Final Girls by Mira Grant
Subterranean Press (May 2017)
111 pages; $40.00 hardcover; $4.99 e-book
Reviewed by Blu Gilliand
Mira Grant mixes a diverse set of influences ranging from The Matrix to A Nightmare On Elm Street to produce her fresh, tautly-written new novella, Final Girls.
Dr. Jennifer Webb is a controversial figure in the scientific community. She’s developed a new method of therapy that combines chemical cocktails and computer-controlled dream scenarios—most drawn from horror movies—designed to permanently alter her patients’ behavior. Esther Hoffman is a journalist writing a story on Webb, and she agrees to take part in a therapy session to help her better understand the process and its effects.
Both of these women are operating under separate, competing agendas. Hoffman is haunted by the tragic consequences of her own turn at therapy years ago, and is determined to prove Webb’s approach is just another dangerous, unnecessary method of meddling with a person’s mind.
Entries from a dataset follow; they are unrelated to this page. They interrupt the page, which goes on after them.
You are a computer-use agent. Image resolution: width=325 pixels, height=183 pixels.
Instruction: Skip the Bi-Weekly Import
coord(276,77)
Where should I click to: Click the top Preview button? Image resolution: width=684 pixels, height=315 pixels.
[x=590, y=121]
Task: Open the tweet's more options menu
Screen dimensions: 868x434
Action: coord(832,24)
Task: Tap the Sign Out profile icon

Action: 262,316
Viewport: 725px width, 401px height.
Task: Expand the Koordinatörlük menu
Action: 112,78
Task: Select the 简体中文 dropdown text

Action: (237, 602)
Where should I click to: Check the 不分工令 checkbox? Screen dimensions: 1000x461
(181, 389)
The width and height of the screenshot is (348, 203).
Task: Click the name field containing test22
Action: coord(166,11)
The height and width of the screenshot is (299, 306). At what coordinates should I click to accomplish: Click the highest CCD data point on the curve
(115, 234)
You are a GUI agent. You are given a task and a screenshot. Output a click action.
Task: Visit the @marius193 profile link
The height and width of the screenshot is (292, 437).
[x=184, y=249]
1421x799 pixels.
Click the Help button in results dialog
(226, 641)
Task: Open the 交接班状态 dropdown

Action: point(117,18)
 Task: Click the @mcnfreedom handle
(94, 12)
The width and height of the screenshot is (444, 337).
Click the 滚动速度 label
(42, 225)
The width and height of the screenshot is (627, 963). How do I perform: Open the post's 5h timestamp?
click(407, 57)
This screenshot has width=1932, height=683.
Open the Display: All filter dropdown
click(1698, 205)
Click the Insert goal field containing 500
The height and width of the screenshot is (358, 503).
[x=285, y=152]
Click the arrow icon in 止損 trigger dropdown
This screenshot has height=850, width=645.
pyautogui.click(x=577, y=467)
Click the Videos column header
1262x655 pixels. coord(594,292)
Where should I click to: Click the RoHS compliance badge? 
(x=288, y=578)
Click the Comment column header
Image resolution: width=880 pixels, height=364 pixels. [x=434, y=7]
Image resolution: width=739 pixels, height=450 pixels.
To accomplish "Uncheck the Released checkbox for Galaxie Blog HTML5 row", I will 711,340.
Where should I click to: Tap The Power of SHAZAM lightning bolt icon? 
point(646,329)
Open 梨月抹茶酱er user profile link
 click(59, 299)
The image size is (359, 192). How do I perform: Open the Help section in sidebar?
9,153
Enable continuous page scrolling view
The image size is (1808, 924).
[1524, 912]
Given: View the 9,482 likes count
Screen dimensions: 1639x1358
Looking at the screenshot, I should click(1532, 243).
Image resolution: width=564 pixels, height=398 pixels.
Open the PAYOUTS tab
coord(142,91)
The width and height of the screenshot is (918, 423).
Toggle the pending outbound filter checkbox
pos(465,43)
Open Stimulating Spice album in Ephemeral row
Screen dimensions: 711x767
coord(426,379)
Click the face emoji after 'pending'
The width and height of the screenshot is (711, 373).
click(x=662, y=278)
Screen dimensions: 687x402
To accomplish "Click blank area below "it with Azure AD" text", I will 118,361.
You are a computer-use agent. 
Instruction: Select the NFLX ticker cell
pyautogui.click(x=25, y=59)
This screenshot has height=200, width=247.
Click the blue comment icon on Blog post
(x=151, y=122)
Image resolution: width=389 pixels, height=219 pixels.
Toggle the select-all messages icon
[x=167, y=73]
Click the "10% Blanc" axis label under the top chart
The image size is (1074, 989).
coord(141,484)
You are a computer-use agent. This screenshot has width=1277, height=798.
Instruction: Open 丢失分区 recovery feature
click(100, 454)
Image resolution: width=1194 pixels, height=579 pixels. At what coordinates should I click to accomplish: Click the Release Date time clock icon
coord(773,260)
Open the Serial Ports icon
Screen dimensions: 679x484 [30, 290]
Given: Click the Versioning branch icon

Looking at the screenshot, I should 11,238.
Webb is blinded by her own ambition and, aware of Hoffman’s past, so determined to guide the woman’s conclusions that she inserts herself into Hoffman’s therapy scenario.
What neither of them know is that, while their dream-selves are bonding during a “zombie apocalypse,” a third party has entered the facility—another woman with a different, deadly agenda to carry out.
Grant has several elements in play here, and she finds a way to devote time to all of them without sacrificing the momentum of the story. We’re given plenty to chew on, from the ethical implications of mind-altering therapy, to the question of personal agendas shaping professional decisions, to the fine line between espionage and sabotage. Grant also writes some extremely effective scenes of pure horror, from the opening scenes cut straight from a slasher movie to the undead uprising “experienced” by Hoffman and Webb.
With Final Girls, Grant set a difficult agenda for herself: tell a thought-provoking story that examines some serious moral and ethical questions within the framework of a summer page-turner. Mission accomplished.